## What the task requires
Copy all entries exactly.

Stored items
+---+

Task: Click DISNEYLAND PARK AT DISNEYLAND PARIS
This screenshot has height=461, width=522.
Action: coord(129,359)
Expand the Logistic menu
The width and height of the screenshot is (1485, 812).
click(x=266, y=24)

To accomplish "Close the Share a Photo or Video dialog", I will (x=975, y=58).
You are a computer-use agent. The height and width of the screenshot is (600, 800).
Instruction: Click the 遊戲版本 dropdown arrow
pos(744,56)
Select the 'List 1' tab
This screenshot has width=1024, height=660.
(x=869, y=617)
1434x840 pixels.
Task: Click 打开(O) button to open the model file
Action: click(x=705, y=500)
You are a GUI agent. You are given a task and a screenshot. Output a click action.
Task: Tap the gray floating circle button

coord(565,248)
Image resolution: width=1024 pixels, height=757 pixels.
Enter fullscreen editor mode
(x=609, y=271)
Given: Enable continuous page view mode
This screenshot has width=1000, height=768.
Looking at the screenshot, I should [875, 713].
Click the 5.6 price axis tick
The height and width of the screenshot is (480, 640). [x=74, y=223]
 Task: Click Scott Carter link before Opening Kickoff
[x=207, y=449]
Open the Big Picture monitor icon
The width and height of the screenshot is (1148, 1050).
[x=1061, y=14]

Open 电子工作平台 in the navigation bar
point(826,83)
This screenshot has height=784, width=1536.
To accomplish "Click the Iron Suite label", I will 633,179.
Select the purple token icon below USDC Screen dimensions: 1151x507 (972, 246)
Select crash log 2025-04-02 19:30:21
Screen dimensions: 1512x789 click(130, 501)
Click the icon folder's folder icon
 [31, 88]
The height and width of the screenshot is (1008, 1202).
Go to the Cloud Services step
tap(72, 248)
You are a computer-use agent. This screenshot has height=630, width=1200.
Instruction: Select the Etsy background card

+---+

## Worked solution
Task: Click DISNEYLAND PARK AT DISNEYLAND PARIS
This screenshot has height=461, width=522.
Action: coord(129,359)
Expand the Logistic menu
The width and height of the screenshot is (1485, 812).
click(x=266, y=24)

To accomplish "Close the Share a Photo or Video dialog", I will (x=975, y=58).
You are a computer-use agent. The height and width of the screenshot is (600, 800).
Instruction: Click the 遊戲版本 dropdown arrow
pos(744,56)
Select the 'List 1' tab
This screenshot has width=1024, height=660.
(x=869, y=617)
1434x840 pixels.
Task: Click 打开(O) button to open the model file
Action: click(x=705, y=500)
You are a GUI agent. You are given a task and a screenshot. Output a click action.
Task: Tap the gray floating circle button

coord(565,248)
Image resolution: width=1024 pixels, height=757 pixels.
Enter fullscreen editor mode
(x=609, y=271)
Given: Enable continuous page view mode
This screenshot has width=1000, height=768.
Looking at the screenshot, I should [875, 713].
Click the 5.6 price axis tick
The height and width of the screenshot is (480, 640). [x=74, y=223]
 Task: Click Scott Carter link before Opening Kickoff
[x=207, y=449]
Open the Big Picture monitor icon
The width and height of the screenshot is (1148, 1050).
[x=1061, y=14]

Open 电子工作平台 in the navigation bar
point(826,83)
This screenshot has height=784, width=1536.
To accomplish "Click the Iron Suite label", I will 633,179.
Select the purple token icon below USDC Screen dimensions: 1151x507 (972, 246)
Select crash log 2025-04-02 19:30:21
Screen dimensions: 1512x789 click(130, 501)
Click the icon folder's folder icon
 [31, 88]
The height and width of the screenshot is (1008, 1202).
Go to the Cloud Services step
tap(72, 248)
You are a computer-use agent. This screenshot has height=630, width=1200.
Instruction: Select the Etsy background card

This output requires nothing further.